### TEXT BLOCK

********************

AHL A3.2.1— Need for classification of organisms. 

• ​Define “taxonomy”
• List the levels of classification in the traditional hierarchy of taxa.
• Outline the benefits of having a system of classification of organisms. ​

AHL A3.2.2— Difficulties classifying organisms into the traditional hierarchy of taxa.  

• List the levels of classification in the traditional hierarchy of taxa.
• Discuss limitations of the traditional classification system.

AHL A3.2.3—  Advantages of classification corresponding to evolutionary relationships.

• ​Discuss advantages of a classification system that corresponds to evolutionary relationships.

AHL A3.2.4— Clades as groups of organisms with common ancestry and shared characteristics.

• Define clade.
• Identify a clade as a branch in a cladogram.
• List evidence used for placing organisms in a clade.​

AHL A3.2.5— Gradual accumulation of sequence differences as the basis for estimates of when clades diverged from a common ancestor.

• Outline the relationship between time, evolutionary relationships and biological sequences (nitrogenous base or amino acid). 
• State the source of differences between biological sequences (nitrogenous base or amino acid).
• Outline the use of a “molecular clock” to determine time since divergence between two clades.​

AHL A3.2.6—  Base sequences of genes or amino acid sequences of proteins as the basis for constructing cladograms.

• State that DNA and amino acids sequences can be the basis for constructing cladograms. .
• Outline the relationship between time, evolutionary relationships and biological sequence (nitrogenous base or amino acid) similarities between species. 
• Define “parsimony” as used in a biological context.
• Outline how the principle of parsimony relates to evolutionary divergence between the members of a clade.

********************

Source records
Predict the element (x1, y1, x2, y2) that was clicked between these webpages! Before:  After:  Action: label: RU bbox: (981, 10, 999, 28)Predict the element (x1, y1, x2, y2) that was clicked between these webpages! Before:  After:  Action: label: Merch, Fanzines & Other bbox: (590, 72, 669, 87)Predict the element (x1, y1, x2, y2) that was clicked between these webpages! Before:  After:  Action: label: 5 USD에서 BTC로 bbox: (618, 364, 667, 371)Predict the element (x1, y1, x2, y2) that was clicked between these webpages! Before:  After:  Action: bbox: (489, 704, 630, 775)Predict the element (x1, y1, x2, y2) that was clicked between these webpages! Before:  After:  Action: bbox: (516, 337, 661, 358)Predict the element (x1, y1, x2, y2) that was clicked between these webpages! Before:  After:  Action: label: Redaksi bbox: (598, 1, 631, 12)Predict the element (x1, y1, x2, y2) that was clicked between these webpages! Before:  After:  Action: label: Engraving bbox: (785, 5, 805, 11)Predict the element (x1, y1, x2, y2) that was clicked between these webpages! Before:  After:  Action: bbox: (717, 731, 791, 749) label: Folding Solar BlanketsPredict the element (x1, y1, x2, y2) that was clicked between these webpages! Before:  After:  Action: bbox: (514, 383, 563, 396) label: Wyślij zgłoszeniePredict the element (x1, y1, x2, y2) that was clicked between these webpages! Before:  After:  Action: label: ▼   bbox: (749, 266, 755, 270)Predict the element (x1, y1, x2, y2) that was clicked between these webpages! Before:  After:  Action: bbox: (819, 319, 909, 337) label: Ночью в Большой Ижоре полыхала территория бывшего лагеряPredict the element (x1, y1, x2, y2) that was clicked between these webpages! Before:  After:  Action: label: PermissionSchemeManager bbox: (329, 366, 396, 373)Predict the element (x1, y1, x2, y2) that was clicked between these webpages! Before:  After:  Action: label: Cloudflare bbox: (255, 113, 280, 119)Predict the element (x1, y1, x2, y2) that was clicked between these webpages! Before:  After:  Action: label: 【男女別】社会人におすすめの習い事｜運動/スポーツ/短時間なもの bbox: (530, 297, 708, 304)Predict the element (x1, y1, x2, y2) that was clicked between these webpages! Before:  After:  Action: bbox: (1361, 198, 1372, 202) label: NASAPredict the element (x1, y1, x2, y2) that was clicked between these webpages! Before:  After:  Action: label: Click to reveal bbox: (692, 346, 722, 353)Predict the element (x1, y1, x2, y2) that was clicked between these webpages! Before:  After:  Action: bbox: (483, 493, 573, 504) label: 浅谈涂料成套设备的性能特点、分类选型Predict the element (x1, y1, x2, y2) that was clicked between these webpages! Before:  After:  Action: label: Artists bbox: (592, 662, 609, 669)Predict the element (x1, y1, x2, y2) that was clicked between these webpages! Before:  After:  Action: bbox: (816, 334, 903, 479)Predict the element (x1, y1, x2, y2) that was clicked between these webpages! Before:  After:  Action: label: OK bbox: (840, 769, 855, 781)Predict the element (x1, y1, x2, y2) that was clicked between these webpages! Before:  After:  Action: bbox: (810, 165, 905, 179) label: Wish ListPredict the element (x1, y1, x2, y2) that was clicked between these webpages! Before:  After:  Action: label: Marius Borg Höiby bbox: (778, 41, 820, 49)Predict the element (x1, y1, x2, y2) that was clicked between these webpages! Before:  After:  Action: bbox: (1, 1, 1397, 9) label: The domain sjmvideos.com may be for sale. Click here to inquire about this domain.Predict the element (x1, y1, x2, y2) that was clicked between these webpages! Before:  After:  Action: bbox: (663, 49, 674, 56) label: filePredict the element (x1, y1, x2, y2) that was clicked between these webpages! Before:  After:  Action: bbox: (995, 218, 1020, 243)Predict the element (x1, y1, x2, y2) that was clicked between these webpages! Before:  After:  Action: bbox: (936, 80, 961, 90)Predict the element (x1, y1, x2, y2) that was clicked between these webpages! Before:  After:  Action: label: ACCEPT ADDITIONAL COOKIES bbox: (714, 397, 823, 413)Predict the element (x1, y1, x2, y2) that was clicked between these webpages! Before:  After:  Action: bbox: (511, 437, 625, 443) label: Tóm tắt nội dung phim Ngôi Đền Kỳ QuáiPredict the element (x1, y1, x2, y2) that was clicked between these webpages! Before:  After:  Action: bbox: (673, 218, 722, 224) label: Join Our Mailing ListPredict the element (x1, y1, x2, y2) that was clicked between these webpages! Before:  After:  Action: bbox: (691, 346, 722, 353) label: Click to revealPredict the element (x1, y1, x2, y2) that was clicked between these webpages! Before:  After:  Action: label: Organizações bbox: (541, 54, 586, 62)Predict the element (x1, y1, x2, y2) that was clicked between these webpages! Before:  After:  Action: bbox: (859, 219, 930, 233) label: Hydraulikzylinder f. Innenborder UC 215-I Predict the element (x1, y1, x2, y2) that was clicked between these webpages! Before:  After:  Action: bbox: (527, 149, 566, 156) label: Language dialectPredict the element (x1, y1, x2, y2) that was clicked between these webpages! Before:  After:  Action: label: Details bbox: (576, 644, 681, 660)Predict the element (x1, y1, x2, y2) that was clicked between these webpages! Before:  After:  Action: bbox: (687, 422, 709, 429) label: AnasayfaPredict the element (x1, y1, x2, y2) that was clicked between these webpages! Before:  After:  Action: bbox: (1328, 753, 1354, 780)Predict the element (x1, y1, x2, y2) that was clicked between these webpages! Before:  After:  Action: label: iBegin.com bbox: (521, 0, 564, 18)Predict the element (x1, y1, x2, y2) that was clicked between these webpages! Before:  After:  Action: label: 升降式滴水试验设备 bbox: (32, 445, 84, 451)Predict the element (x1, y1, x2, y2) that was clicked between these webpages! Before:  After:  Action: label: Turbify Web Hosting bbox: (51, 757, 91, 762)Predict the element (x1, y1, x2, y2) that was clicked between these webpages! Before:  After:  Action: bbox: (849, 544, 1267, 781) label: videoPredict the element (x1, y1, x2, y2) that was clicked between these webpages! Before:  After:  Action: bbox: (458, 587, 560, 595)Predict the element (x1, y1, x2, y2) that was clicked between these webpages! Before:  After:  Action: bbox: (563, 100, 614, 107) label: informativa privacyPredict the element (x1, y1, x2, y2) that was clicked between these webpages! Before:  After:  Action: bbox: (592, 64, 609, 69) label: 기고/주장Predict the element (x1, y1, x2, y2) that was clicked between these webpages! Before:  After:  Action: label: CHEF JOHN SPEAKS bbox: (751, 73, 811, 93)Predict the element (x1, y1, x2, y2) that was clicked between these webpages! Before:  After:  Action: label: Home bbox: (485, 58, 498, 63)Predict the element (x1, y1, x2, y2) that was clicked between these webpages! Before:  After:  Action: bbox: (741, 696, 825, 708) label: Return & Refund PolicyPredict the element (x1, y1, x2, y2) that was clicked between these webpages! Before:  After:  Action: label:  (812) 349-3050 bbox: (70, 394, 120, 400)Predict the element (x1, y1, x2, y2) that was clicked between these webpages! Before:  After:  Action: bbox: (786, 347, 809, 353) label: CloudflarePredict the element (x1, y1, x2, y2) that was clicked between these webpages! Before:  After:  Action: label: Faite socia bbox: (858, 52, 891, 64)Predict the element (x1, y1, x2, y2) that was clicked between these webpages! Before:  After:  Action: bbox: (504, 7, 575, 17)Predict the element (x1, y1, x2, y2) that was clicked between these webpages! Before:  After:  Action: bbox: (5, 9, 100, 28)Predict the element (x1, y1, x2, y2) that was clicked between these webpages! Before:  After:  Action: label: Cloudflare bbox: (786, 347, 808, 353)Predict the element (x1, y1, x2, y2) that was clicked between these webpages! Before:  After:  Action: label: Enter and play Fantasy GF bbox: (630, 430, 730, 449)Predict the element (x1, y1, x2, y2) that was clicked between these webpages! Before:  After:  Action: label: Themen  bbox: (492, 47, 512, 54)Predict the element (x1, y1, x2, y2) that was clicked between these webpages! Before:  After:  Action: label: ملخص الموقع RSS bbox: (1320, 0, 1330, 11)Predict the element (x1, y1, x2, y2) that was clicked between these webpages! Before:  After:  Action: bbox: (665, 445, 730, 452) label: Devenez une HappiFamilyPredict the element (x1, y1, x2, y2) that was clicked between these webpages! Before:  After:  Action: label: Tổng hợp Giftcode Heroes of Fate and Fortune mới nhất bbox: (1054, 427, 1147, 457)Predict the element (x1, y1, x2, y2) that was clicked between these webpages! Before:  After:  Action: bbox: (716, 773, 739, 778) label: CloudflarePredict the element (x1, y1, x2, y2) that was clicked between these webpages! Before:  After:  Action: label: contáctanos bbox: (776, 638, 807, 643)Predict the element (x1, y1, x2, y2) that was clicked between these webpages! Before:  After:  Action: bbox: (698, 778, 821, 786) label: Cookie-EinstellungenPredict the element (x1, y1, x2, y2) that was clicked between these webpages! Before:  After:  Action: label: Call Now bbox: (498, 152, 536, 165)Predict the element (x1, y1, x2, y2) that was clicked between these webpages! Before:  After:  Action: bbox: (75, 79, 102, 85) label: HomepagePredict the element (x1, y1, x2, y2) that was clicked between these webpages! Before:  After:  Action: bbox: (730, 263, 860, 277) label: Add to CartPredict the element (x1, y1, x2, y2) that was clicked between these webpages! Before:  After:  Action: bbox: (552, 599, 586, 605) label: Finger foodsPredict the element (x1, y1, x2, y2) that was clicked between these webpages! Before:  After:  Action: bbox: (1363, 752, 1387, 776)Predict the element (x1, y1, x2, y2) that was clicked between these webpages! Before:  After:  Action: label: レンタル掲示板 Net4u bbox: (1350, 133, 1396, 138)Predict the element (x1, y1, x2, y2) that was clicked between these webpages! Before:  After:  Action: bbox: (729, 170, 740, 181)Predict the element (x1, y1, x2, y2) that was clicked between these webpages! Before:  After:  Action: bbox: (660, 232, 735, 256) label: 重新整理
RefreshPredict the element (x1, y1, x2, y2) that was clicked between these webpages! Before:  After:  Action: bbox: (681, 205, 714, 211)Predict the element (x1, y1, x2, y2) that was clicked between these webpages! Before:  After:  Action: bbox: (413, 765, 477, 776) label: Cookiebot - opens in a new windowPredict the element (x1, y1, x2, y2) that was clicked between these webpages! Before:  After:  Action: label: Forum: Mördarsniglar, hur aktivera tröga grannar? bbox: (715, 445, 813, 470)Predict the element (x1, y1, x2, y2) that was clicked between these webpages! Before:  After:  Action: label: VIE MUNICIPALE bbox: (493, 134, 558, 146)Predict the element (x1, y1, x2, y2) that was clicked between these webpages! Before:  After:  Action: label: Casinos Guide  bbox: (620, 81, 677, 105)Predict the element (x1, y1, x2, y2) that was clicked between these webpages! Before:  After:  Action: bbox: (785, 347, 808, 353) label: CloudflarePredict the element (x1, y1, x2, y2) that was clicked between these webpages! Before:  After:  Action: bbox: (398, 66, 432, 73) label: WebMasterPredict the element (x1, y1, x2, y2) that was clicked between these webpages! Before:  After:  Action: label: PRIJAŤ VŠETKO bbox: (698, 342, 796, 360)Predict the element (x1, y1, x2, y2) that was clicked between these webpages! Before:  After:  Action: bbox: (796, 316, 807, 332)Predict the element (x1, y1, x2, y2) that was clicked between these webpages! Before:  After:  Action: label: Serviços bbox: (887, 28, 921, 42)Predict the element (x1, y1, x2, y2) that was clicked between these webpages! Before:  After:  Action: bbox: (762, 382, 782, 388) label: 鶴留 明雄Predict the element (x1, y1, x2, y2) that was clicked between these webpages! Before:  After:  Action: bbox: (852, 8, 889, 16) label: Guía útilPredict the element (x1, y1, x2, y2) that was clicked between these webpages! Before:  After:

********************

### BRIEF A
Retype the passage from the classification outline that starts with "AHL A3.2.2— Difficulties classifying organisms" and goes on through "corresponding to evolutionary relationships.".
### BRIEF B
Answer these questions from the classification outline:
(i) Under AHL A3.2.4, what is to be identified as a branch in a cladogram?
(ii) What two kinds of biological sequences are named in parentheses?
(iii) Under AHL A3.2.6, which term is to be defined as used in a biological context?
### BRIEF C
Put this sentence from the classification outline into Spanish: "Outline the use of a “molecular clock” to determine time since divergence between two clades."

### RESPONSE A
AHL A3.2.2— Difficulties classifying organisms into the traditional hierarchy of taxa.  

• List the levels of classification in the traditional hierarchy of taxa.
• Discuss limitations of the traditional classification system.

AHL A3.2.3—  Advantages of classification corresponding to evolutionary relationships.

### RESPONSE B
(i) A clade
(ii) Nitrogenous base and amino acid
(iii) Parsimony

### RESPONSE C
Describa brevemente el uso de un “reloj molecular” para determinar el tiempo transcurrido desde la divergencia entre dos clados.